Eine nette Idee sind dann die Aktionen verschiedener Mobilfunkanbieter und Institute, die "alten" Smartphones einzusammeln und weiterzuverwerten.

Diese Weiterverwertung kann entweder darin bestehen, dass die Handys als Sachspende an Bedürftige im Inland oder Ausland weitergegeben werden. Oder dass sie zumindest fachgerecht auseinander gebaut, wertvolle Bestandteile recyclet und Giftstoffe sorgfältig entsorgt werden. Im einen Fall tut man anderen Menschen etwas Gutes, im anderen Fall zumindest der Umwelt. Links und Adressen zu Abgabe- bzw. Sammelstellen listen wir in Kürze hier auf. Zudem kann man alte Handys in einigen größeren Handy-Filialen oder Niederlassungen der Mobilfunkanbieter zum Recycling abgeben, wie hier im Bild zu sehen.

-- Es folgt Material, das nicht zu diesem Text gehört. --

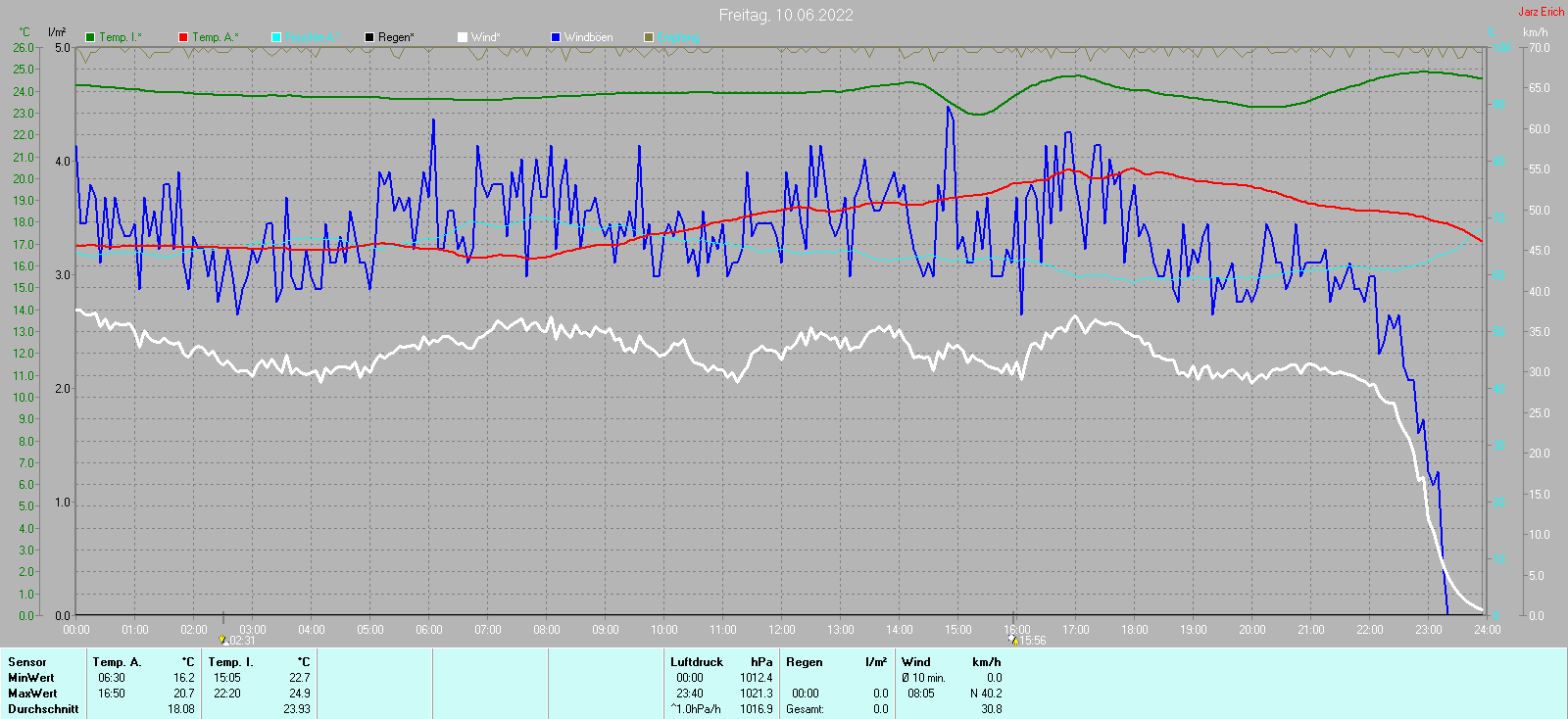Click the 'Regen' table column header
This screenshot has width=1568, height=719.
coord(804,662)
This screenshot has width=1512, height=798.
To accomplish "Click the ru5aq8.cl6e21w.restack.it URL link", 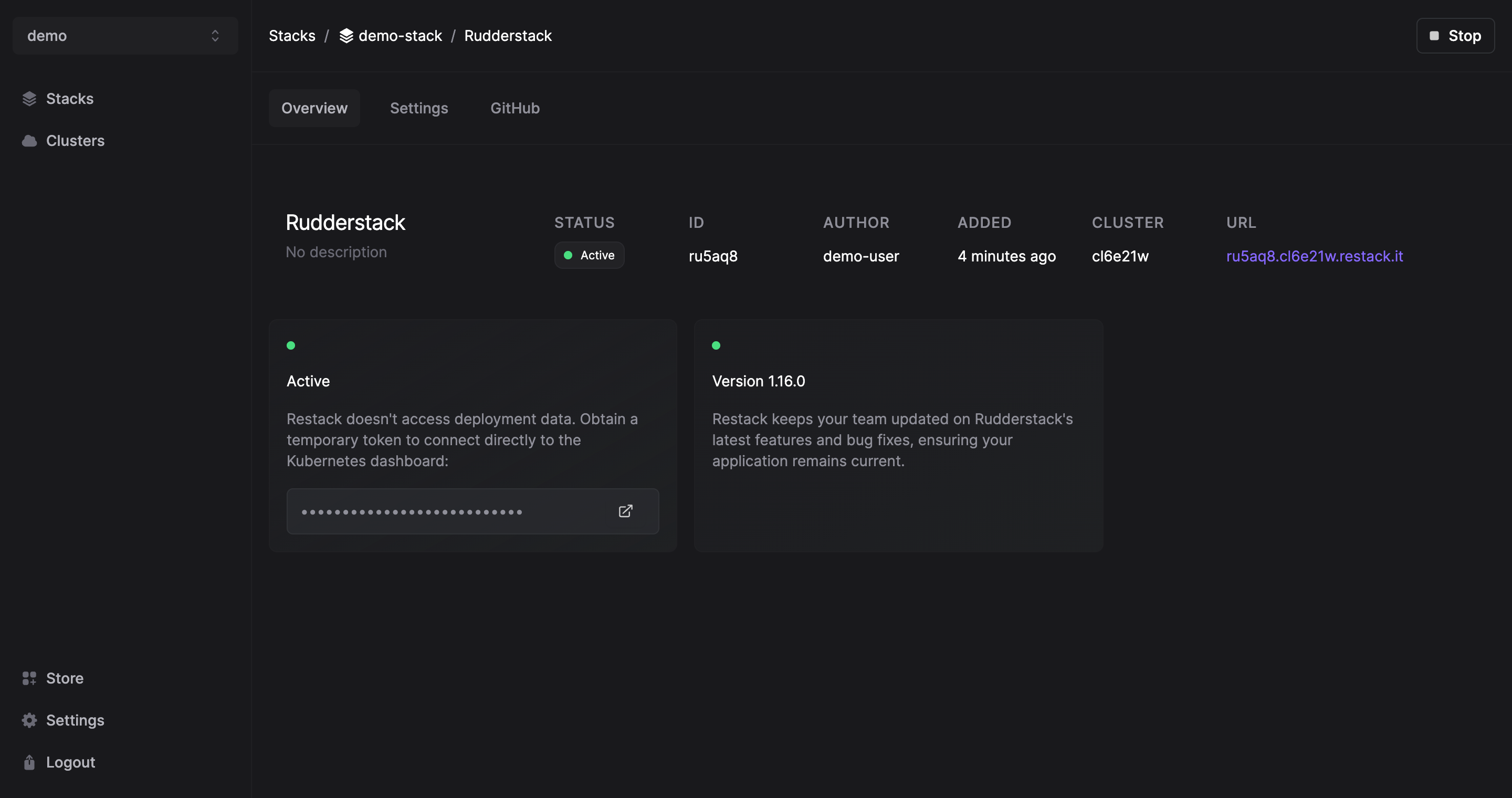I will (1315, 255).
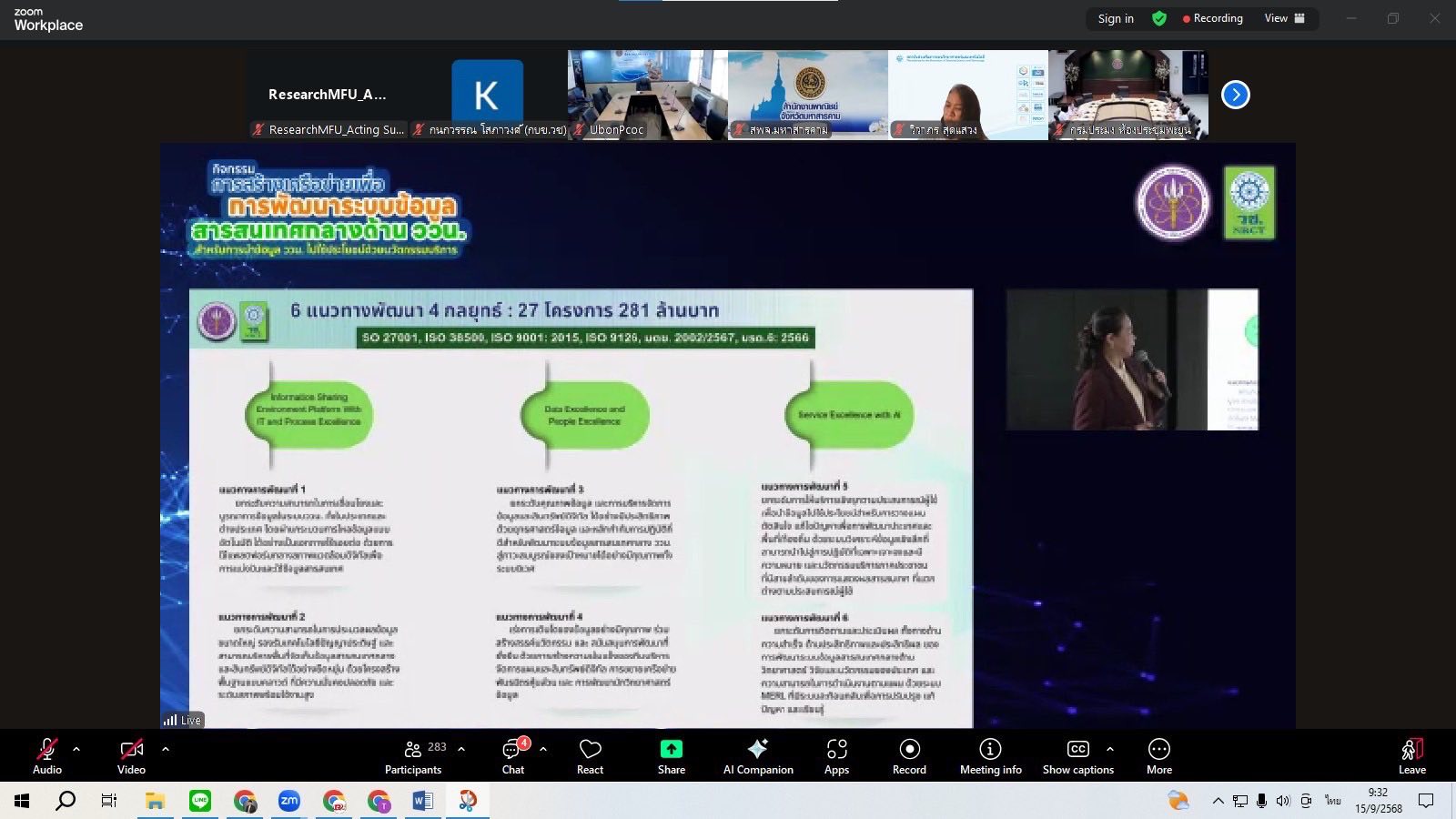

Was geschieht mit abgegebenen alten Handys?

Die Spannbreite ist groß: Je nach Abgabestelle und Zustand kommt es zum Beispiel zum Recycling oder zur Wiederaufbereitung ("Refurbishing"). Danach werden die Modelle meist als Gebrauchtware in den Verkauf gegeben  – sei es über normale Händler oder über soziale Einrichtungen.

Eine solche Einrichtung ist z.B. der gemeinnützige IT-Anbieter AfB gGmbH ("Arbeit für Menschen mit Behinderungen"), der gebrauchte, geprüfte und mit Garantie versehene Handys, aber auch PCs und Elektrozubehör kostengünstig verkauft. Der AfB ist unter anderem seit 2013 mit Telefónica Deutschland (siehe Abgabestelle im Bild) Jahren in einer Kooperation. Dabei übergibt der Mobilfunkanbieter – ähnliche wie andere Partner von AfB und vergleichbaren Einrichtungen – etwa alte Geräte wie Mitarbeiterhandys oder Büroelektronik an den AfB.

Kooperationen dieser Art helfen unter anderem, dass Arbeitsplätze für Menschen mit Behinderung geschaffen werden. Gleichzeitig sorgt ein qualitativ geprüftes Refurbishing für hohe Datensicherheit und einen verringerten CO2-Ausstoß. Die Hardware wird bei einer solchen Maßnahme aufbereitet, eine zertifizierte Löschung vorhandener Daten vorgenommen und die Geräte anschließend wieder verkauft. Defekte oder zu alte Geräte werden zur Ersatzteilgewinnung in ihre einzelnen Bestandteile zerlegt, die übrigen Rohstoffe gehen an zertifizierte Recyclingbetriebe.